Por Tiberio Arroyave.

Los títulos no son las personas, sin embargo, a los seres humanos les gustan los títulos, los de nobleza, los de propiedad y los académicos, entre otros. Estas distinciones se dan en papel, sobre pergaminos, en papiros, no sé cuándo se dieron los primeros en la historia de la especie. Creo que son un fetiche como los colmillos del tigre o los bigotes del oso, las plumas de un pájaro o los pétalos de flores secas en los bolsillos. Hay algo pinochesco en estos adminículos y me conmueve saber que los generales romanos del Imperio recibían coronas de laurel después de sus extensas carnicerías humanas cuando recorrían Europa buscando la riqueza y el honor. A los buenos poetas todavía los coronan y me gusta la costumbre de mi pueblo de hacerles la corona de batatilla a los peores del año. Ya me he ganado tres y no me ofendo, aprecio el humor negro de  mis coterráneos, coincide con mi autovaloración y los defiendo.

Conozco seres que en la actualidad persiguen esos cartones toda una vida. Se pueden encontrar en el mismo edificio o en la familia personas con tres pregrados, una especialización, dos maestrías, dos doctorados y es casi seguro que aún conservan los diplomas de la primaria, los títulos de campeón en ortografía o las distinciones por asistencia. Les faltan paredes para sus  honores.

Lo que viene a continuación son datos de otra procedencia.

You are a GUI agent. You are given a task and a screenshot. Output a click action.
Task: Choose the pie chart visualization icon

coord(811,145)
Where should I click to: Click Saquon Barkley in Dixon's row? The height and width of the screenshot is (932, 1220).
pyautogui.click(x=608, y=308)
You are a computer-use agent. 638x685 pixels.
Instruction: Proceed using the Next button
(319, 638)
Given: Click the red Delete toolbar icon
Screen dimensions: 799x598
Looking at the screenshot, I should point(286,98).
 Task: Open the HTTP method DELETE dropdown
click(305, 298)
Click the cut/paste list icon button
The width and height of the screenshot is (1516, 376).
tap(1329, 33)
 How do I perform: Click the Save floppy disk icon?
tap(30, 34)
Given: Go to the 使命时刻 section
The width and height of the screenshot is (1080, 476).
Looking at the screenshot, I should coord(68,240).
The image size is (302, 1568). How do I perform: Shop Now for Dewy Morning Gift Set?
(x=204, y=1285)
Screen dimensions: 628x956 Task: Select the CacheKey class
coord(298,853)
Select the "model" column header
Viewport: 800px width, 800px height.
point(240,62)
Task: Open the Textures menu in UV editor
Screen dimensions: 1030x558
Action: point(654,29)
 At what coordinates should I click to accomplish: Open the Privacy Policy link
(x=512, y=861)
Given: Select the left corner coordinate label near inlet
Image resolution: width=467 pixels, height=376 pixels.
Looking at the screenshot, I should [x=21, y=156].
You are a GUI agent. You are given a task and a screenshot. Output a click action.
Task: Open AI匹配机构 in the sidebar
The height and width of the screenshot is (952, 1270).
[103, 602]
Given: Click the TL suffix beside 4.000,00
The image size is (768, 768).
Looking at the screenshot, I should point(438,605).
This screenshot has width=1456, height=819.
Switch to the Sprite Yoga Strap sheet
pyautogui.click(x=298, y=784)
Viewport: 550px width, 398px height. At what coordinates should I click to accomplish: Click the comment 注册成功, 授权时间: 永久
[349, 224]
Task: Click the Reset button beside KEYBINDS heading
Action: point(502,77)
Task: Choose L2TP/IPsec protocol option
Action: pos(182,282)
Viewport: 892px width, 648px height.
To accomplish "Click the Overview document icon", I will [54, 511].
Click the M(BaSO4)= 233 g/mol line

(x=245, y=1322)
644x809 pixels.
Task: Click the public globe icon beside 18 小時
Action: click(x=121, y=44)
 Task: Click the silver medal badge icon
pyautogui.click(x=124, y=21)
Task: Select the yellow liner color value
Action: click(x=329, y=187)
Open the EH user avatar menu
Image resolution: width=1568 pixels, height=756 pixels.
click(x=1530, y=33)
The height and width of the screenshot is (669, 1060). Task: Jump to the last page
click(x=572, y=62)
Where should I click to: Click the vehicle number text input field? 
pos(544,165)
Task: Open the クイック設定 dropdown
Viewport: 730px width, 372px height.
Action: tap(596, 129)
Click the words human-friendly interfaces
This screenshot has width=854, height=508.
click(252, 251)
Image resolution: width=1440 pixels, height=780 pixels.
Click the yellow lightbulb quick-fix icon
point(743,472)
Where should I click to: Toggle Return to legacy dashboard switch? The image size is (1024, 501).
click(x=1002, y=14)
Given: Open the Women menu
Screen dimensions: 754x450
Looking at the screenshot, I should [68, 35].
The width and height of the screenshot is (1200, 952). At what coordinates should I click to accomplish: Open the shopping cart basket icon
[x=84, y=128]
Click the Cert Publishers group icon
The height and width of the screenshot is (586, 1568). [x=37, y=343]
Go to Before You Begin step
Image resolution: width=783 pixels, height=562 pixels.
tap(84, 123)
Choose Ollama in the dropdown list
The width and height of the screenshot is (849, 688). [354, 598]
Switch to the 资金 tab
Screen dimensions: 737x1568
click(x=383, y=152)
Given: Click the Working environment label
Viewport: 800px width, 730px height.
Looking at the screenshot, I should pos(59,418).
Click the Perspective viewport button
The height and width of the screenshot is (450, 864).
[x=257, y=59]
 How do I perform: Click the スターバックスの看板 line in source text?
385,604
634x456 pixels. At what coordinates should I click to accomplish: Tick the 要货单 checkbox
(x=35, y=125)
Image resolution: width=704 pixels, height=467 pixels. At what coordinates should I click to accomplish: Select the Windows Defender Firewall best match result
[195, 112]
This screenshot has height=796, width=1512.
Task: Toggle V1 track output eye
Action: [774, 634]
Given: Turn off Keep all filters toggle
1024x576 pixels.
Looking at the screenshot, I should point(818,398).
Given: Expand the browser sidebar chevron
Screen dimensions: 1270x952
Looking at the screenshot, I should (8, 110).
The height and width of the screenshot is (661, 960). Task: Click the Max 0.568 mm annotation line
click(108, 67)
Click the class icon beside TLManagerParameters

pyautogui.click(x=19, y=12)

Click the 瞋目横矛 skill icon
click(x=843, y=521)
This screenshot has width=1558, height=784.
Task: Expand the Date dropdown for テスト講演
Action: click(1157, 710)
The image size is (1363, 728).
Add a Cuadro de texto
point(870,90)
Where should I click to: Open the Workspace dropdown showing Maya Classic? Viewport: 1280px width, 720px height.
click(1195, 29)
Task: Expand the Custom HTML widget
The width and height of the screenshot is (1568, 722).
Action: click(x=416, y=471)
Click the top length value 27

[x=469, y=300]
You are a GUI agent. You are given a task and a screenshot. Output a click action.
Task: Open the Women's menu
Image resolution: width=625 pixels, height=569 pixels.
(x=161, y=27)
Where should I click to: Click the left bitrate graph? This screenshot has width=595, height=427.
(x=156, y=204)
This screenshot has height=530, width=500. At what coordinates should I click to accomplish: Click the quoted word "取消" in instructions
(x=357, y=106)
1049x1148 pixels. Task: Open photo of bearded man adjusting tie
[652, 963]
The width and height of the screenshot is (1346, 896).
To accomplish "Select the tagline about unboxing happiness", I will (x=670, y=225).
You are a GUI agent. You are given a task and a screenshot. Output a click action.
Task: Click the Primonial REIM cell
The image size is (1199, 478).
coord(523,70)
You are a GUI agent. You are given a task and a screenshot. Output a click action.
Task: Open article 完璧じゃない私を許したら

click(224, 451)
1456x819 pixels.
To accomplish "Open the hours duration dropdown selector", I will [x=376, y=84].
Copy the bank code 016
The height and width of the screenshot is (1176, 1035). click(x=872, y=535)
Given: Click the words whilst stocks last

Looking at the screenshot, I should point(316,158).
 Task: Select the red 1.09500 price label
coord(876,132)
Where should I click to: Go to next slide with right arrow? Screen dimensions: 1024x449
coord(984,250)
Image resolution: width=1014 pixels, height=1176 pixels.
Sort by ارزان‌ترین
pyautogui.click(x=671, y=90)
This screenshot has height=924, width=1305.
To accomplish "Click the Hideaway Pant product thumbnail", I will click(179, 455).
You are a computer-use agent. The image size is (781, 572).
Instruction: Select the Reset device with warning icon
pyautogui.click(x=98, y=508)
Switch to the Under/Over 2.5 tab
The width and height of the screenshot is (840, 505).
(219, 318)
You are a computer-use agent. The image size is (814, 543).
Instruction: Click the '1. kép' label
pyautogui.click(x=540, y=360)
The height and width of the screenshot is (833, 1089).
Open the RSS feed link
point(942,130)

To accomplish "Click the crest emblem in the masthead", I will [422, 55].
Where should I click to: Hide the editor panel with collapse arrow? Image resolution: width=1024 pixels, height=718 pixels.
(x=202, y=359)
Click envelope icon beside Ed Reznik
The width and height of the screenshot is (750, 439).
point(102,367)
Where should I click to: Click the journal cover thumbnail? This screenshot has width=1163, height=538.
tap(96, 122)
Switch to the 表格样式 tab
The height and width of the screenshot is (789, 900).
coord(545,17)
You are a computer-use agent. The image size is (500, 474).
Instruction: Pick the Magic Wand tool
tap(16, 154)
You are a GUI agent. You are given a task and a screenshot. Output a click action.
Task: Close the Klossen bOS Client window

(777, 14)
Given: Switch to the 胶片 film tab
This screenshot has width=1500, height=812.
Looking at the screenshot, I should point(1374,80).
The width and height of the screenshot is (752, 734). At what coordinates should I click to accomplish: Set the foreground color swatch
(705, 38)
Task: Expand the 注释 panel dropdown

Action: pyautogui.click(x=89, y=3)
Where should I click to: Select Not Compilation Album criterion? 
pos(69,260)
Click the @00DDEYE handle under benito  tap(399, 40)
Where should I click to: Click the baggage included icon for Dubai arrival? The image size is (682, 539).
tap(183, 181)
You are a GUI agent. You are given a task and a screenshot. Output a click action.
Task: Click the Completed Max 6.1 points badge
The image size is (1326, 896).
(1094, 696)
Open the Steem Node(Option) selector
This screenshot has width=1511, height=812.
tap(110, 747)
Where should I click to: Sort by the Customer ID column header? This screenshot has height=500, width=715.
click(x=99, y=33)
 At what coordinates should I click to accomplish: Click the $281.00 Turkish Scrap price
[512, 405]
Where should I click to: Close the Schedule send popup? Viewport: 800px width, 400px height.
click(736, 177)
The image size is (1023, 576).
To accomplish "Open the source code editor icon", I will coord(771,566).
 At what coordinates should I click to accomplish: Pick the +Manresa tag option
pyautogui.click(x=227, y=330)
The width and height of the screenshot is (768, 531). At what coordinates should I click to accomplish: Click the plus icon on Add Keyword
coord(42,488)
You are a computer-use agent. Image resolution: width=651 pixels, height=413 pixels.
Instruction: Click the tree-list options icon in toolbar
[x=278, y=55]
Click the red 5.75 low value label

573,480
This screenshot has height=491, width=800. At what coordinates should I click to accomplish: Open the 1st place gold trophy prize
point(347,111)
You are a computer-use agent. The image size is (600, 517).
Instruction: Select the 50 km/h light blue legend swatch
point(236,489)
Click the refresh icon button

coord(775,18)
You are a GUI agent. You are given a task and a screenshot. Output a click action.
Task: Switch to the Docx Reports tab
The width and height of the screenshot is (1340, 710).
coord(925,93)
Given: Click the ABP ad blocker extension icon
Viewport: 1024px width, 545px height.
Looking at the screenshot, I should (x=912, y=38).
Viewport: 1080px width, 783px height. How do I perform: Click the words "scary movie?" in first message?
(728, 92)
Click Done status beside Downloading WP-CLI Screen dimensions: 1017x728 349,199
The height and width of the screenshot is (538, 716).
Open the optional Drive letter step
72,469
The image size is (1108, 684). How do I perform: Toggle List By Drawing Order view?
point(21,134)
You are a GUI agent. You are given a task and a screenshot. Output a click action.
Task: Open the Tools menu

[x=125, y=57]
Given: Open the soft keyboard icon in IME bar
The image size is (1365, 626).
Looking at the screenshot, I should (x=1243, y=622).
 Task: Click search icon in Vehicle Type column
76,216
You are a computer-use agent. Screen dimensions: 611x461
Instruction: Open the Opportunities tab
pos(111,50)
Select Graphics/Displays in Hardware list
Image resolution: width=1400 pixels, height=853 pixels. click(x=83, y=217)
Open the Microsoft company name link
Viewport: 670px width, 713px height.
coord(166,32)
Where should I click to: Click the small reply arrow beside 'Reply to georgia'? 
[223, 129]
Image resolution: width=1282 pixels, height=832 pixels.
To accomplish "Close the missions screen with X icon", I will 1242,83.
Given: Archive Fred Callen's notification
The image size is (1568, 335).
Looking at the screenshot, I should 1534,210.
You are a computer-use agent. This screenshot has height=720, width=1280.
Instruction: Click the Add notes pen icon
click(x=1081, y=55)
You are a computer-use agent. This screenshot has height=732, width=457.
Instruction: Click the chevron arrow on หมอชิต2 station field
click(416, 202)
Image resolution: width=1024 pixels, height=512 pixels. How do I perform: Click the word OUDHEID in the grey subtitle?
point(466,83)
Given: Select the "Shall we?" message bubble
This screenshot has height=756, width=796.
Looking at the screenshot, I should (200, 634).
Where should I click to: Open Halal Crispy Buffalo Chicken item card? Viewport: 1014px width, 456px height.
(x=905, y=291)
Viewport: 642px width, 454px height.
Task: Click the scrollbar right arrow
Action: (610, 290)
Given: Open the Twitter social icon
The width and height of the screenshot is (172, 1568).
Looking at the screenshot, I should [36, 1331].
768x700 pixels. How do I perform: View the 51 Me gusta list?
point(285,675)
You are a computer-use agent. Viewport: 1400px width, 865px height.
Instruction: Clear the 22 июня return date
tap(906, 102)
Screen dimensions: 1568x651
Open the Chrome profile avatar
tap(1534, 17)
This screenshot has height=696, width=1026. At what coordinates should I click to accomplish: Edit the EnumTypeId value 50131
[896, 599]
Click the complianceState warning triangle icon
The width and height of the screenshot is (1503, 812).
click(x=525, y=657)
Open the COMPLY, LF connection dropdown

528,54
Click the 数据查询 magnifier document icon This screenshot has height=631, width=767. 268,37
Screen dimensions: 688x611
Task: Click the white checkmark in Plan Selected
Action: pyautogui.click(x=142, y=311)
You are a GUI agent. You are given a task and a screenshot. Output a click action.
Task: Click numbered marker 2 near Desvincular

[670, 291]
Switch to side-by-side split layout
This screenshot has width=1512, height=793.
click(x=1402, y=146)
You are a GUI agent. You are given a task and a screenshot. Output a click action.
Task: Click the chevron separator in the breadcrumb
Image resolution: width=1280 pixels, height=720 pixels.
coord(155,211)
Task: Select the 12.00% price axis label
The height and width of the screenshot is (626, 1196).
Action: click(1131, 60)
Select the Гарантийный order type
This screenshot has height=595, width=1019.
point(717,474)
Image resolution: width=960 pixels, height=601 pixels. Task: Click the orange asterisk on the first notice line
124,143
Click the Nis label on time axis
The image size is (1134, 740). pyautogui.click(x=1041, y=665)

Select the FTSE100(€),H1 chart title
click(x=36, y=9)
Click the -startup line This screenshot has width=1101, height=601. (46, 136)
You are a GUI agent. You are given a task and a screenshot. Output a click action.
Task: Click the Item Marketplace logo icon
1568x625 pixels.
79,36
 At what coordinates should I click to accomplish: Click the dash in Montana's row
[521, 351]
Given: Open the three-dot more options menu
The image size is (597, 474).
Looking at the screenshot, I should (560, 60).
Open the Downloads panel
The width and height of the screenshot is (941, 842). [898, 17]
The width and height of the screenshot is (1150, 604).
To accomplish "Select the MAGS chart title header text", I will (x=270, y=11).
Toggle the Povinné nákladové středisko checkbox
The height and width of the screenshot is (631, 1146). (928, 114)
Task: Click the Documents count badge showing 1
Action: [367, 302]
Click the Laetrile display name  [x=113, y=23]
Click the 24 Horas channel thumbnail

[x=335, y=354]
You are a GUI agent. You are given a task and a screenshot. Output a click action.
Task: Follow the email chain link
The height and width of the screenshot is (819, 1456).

En los consultorios médicos esos cartones son definitivos y muchos pacientes están dispuestos a dejarse desordenar las entrañas ilimitadamente si en el consultorio encuentran cartones exóticos y hasta en lenguas incomprensibles. Supe de un octogenario español de apellido Iborte que acumula ya 13 títulos académicos; y no sobra recordar que en Medellín se obtienen baratos plasmando, por ejemplo, su record en flatulencias o canas al aire. Caso aparte es Cayetana, la Duquesa de Alba. Tiene 19 títulos de Duquesa, 17 de Marquesa, 12 de Condesa y creo que no le alcanzan para tapar su rostro deforme que sin embargo persiguen apuestos jóvenes que se disputan la compañía de la abuelita rica y fea que es. No creo que quieran su naricita porcina, ni sus oropeles.

Títulos y cartones son cosa vana pero resumen historias de vida; yo no les creo, el primero que me dieron en kínder los desacreditó ante mí para siempre: Me dieron la Copa del Bello Carácter y yo le pegaba a casi todos mis compañeritos, especialmente al de pantaloncitos bombachos que se orinaba cuando con crueldad lo hacía llorar en el recreo, en todo el medio del patio.